You can inspect the numerator and denominator independently.

public int signum();

signum() returns +1 if this is greater than zero, 0 if this is equal to zero, or −1 if this is less than zero.

public Rational[] getParts();

This method is inspired by the modf() function in the C standard library which breaks a floating-point value into its integral and fractional parts.  Rational.getParts() returns a Rational[2] with [0] being the integral part of this and [1] being the fractional part.  For example, 5/2 is 2 + ½.

Comparisons

@Override public int compareTo(Rational other);
@Override public boolean equals(Object other);
@Override public int hashCode();

public Rational min(Rational other);
public Rational max(Rational other);

These are all expected to be unsurprising.  min() and max() both return this if this.equals(other).

Arithmetic operations

public Rational negate();
public Rational abs();
public Rational reciprocal();

public Rational add(Rational addend);
public Rational subtract(Rational subtrahend);
public Rational multiply(Rational multiplier);
public Rational divide(Rational divisor);

These are all expected to be unsurprising.  reciprocal() will throw an ArithmeticException if this is zero; and divide() will throw an ArithmeticException if divisor is zero.

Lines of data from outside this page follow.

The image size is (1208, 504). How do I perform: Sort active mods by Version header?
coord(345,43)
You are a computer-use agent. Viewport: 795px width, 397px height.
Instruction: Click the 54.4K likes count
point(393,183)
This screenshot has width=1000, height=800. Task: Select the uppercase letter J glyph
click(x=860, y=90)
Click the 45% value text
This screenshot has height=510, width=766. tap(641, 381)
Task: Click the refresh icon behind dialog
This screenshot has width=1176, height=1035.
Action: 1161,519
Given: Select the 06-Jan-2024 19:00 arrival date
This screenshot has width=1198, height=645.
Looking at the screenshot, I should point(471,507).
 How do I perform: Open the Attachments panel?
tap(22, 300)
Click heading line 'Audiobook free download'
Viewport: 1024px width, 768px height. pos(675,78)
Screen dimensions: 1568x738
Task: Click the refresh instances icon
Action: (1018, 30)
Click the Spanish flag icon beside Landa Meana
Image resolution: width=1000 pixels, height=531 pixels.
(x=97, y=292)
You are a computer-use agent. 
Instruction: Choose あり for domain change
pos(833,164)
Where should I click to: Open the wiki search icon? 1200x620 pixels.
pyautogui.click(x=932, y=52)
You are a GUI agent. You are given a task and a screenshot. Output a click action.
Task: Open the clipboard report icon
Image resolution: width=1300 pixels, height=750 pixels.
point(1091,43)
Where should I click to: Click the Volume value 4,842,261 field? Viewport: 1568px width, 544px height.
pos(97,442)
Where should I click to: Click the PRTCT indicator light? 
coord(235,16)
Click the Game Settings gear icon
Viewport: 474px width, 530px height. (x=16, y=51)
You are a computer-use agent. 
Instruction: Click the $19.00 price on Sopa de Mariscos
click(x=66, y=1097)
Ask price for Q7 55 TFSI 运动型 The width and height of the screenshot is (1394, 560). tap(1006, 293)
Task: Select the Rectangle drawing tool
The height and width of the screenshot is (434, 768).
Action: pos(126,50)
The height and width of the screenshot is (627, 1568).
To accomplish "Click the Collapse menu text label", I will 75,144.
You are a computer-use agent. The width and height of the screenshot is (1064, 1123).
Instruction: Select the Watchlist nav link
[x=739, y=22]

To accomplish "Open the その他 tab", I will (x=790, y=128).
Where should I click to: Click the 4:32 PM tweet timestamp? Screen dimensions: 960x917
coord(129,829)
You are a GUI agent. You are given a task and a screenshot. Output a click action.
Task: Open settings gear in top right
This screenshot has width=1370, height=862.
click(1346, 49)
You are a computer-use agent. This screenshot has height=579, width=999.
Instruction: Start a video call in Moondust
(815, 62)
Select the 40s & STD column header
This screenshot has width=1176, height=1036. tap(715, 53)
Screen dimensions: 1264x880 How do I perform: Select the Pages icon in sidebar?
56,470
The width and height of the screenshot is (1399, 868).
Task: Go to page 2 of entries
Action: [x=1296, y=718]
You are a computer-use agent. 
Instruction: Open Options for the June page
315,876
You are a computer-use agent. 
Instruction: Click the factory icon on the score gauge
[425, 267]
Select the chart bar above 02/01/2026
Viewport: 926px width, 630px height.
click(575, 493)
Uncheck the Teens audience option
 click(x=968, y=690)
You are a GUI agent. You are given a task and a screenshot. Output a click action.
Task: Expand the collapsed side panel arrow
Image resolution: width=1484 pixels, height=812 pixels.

public Rational copySign(Rational other);

This method returns a Rational with the magnitude of this and the sign of other.

public Rational round(RoundingMode rounding);

This method just calls toBigInteger(rounding) to get the new numerator; and the new denominator will be BigInteger.ONE.

public Rational round() { return round(RoundingMode.HALF_UP); }
public Rational ceil()  { return round(RoundingMode.CEILING); }
public Rational floor() { return round(RoundingMode.FLOOR); }
public Rational rint()  { return round(RoundingMode.HALF_EVEN); }
public Rational trunc() { /* as if: */ return round(RoundingMode.DOWN); }

These methods generally mimic the behavior of the java.lang.Math methods of the same name.  trunc() mimics the C standard library’s trunc():  it rounds toward zero effectively truncating this’ fractional part.

public Rational IEEEremainder(Rational divisor);
public Rational remainder(Rational divisor, RoundingMode rounding);

IEEEremainder() returns the remainder of this divided by divisor as specified in the IEEE 754 floating point standard.

The two-argument method allows specifying the rounding mode to use after the initial division if you need some other kind of remainder.  For example, the functionality of the fmod() function in the C standard library can be implemented by calling the two-argument remainder() with RoundingMode.DOWN.

public Rational pow(int exponent);
public Rational sqr() { /* as if: */ return pow(2); }

You can raise this to some integral power.  0⁰ returns 1.

Note that the exponent must be an integer since raising to a non-integral power yields an irrational value in general.  (2^½ comes easily to mind.)

If this is zero and exponent is negative, pow will throw an ArithmeticException since we’re trying to take the reciprocal of zero.